What to produce
Every line with the string "Given" must be copied from the entries below.

Exercise material

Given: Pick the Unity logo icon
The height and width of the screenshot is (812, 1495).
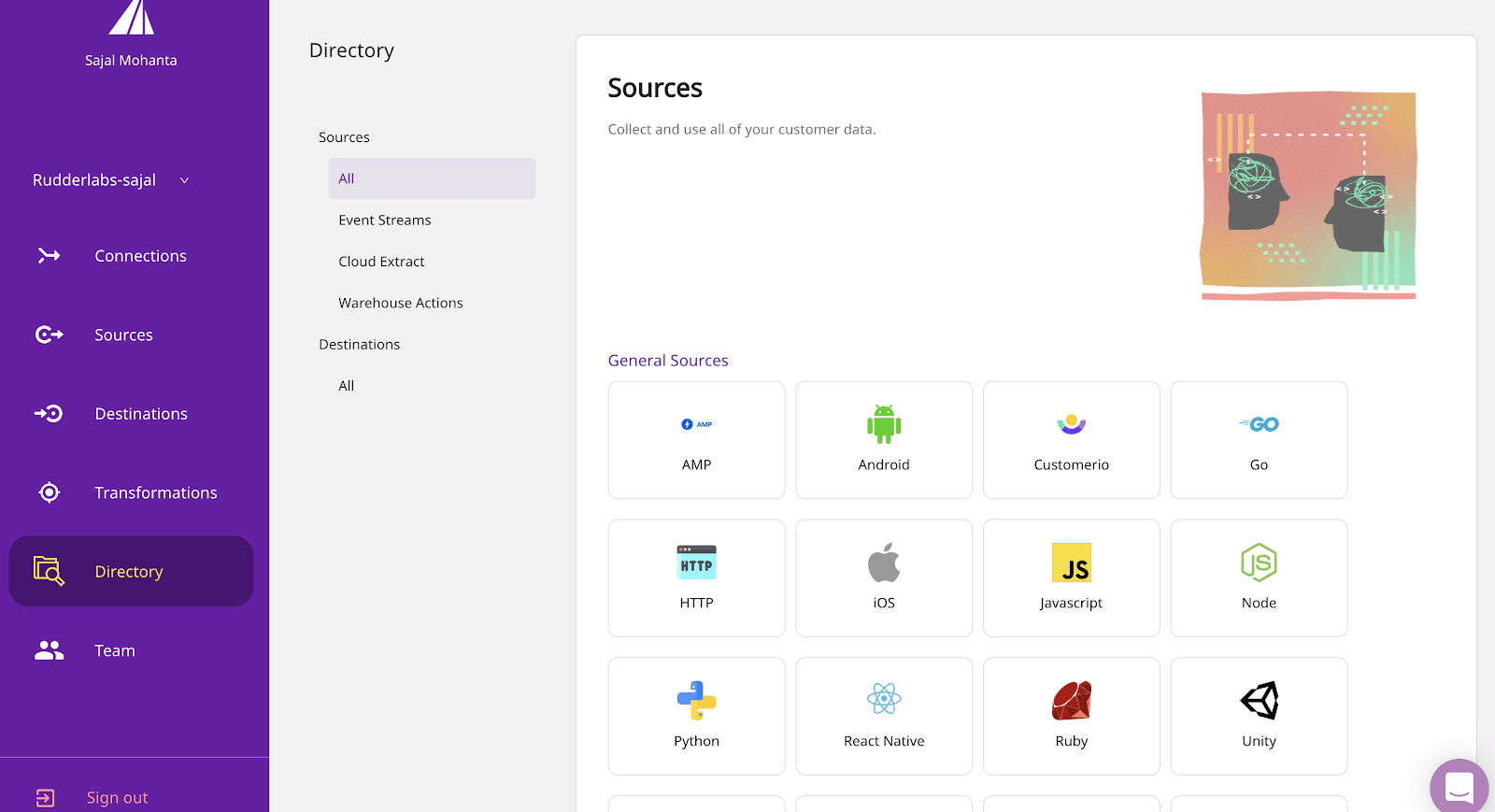Looking at the screenshot, I should pyautogui.click(x=1259, y=701).
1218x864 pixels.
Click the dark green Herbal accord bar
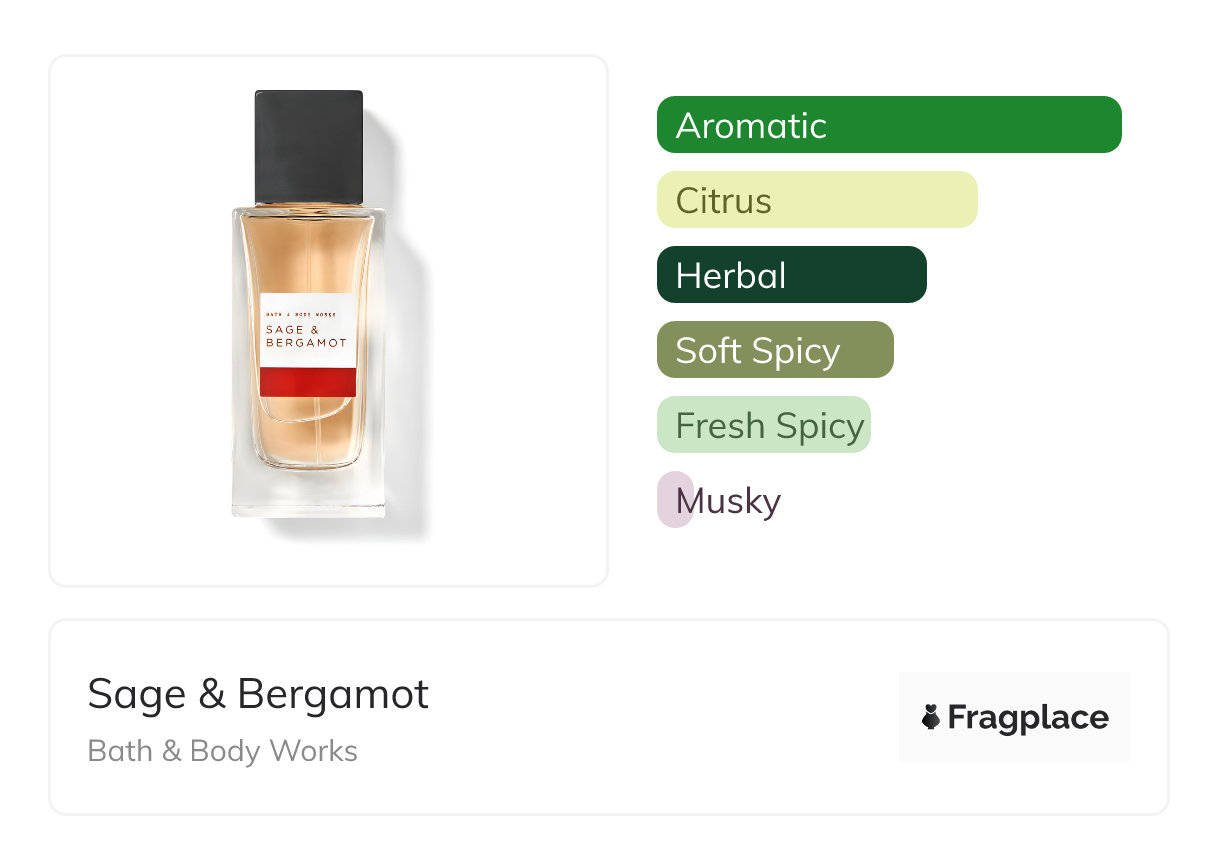(x=791, y=275)
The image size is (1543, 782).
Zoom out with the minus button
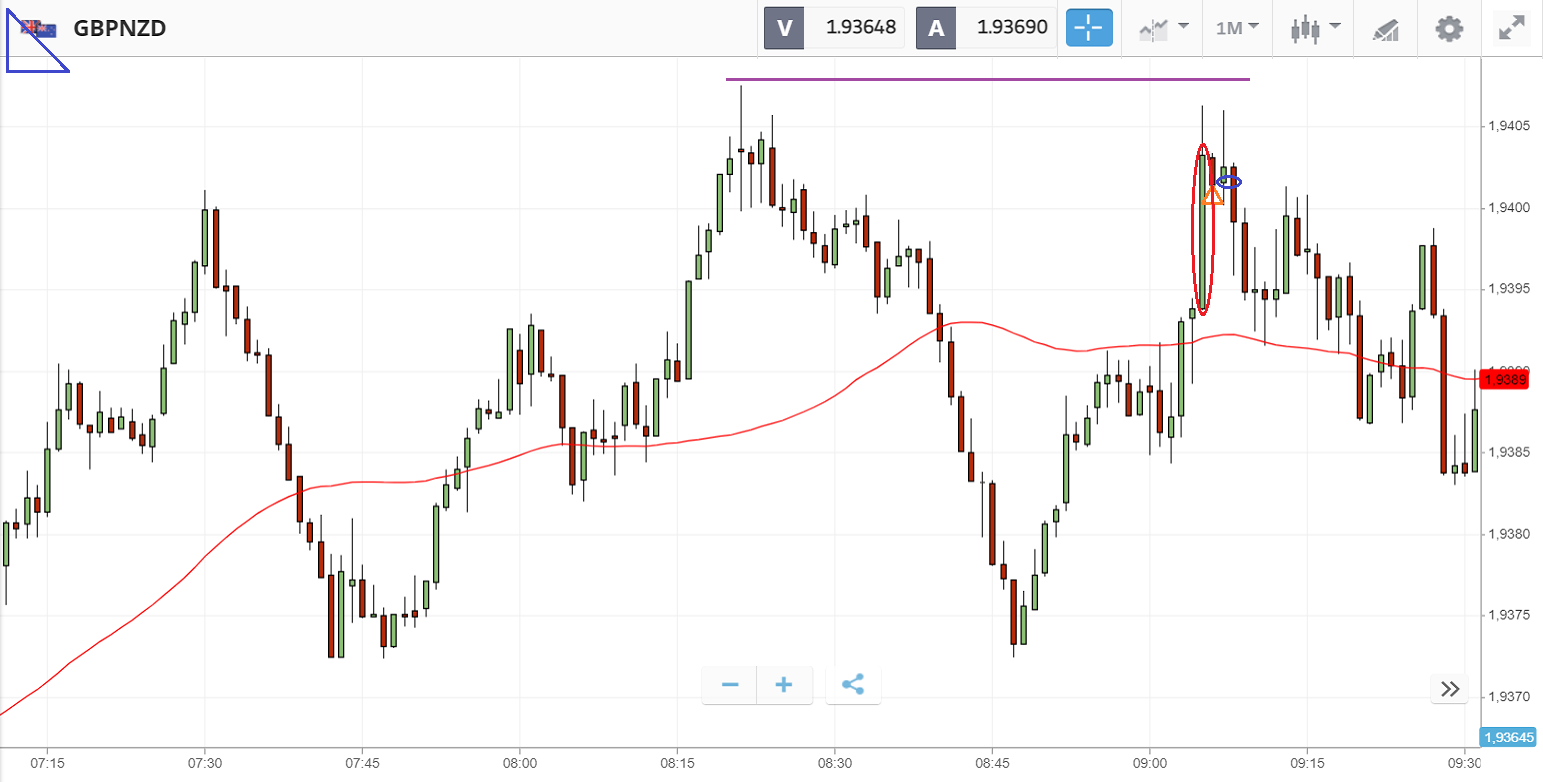[x=730, y=685]
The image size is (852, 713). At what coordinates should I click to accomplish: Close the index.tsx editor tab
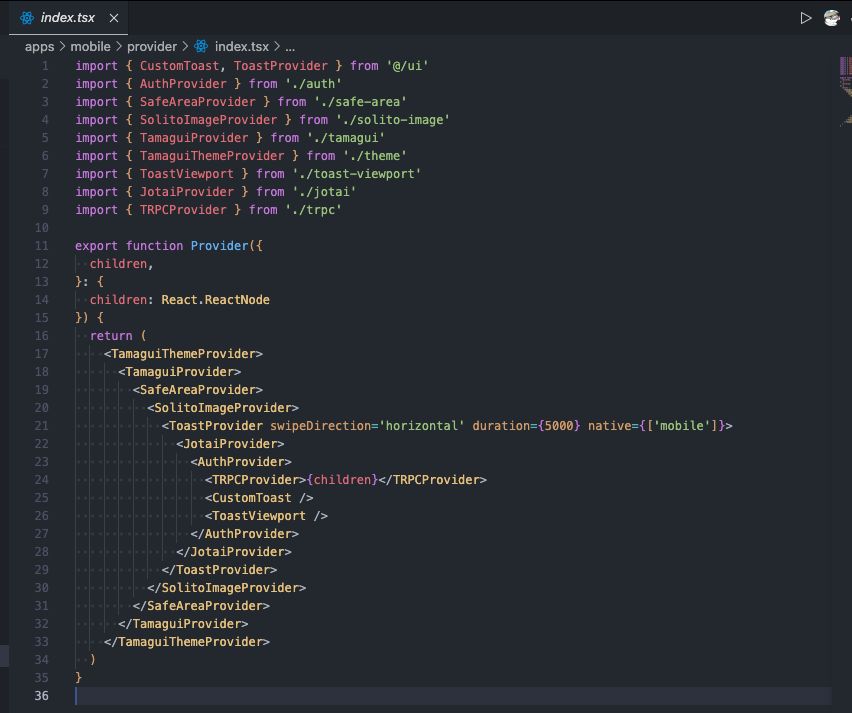click(114, 18)
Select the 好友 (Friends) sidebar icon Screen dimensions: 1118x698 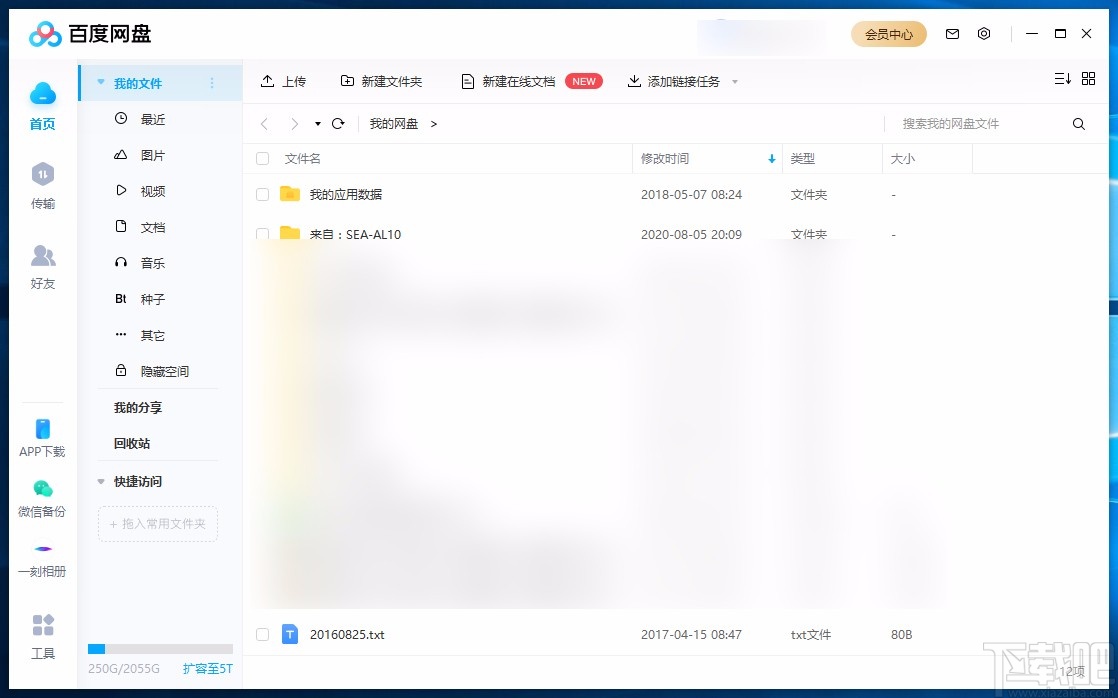[x=42, y=256]
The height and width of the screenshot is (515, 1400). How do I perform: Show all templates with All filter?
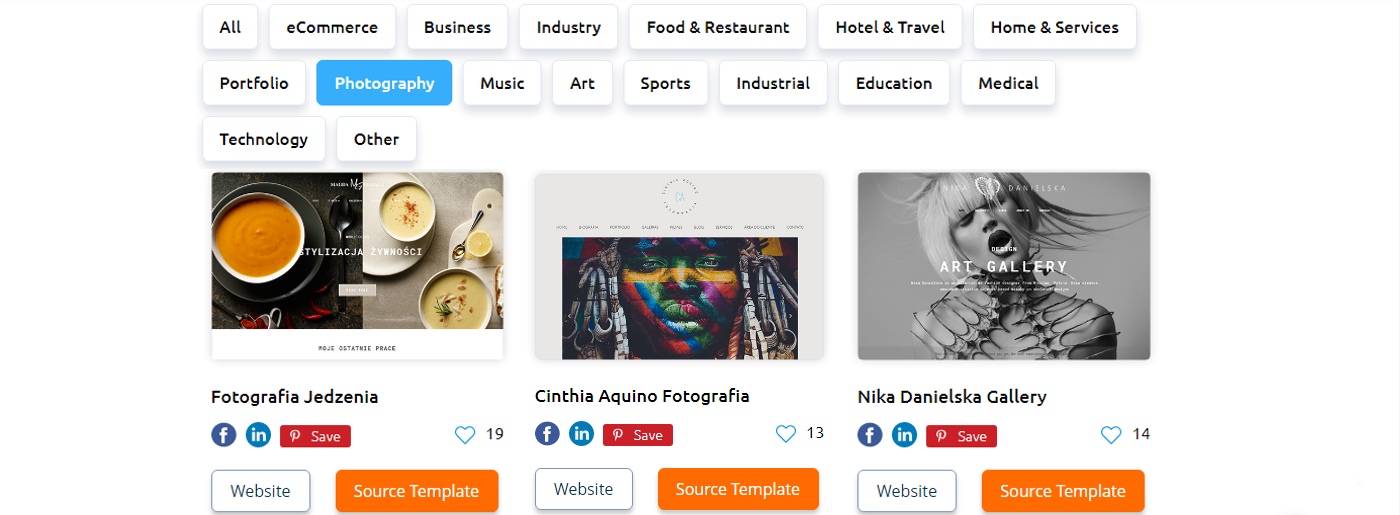click(230, 27)
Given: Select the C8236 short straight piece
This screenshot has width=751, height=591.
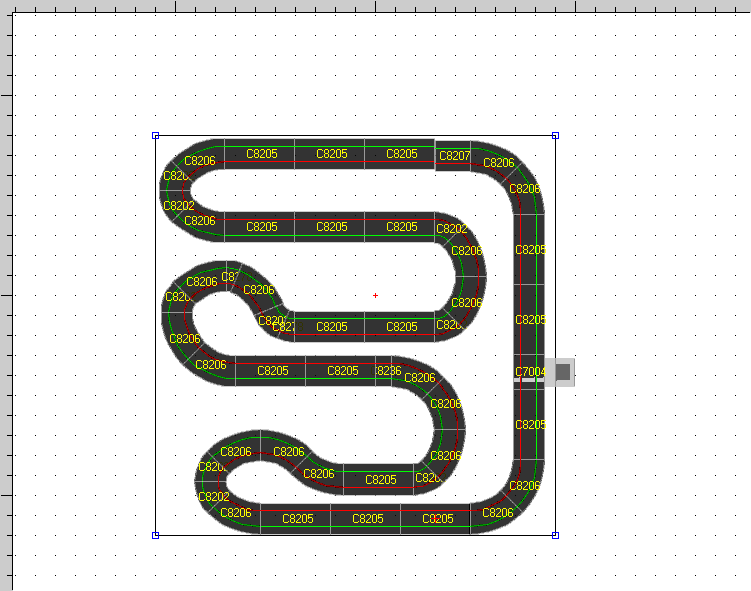Looking at the screenshot, I should pyautogui.click(x=388, y=370).
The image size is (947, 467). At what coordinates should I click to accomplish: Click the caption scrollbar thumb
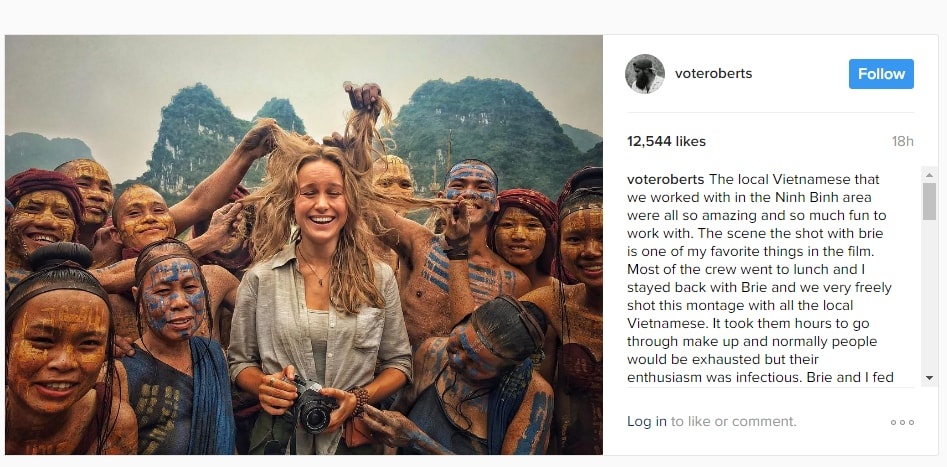929,200
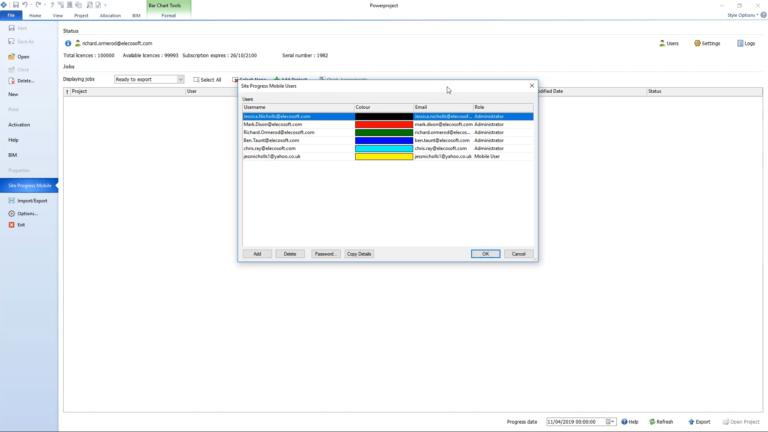
Task: Expand the Displaying jobs dropdown
Action: [x=180, y=79]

Expected answer
Given: Pick the Unity logo icon
Given: Select the C8236 short straight piece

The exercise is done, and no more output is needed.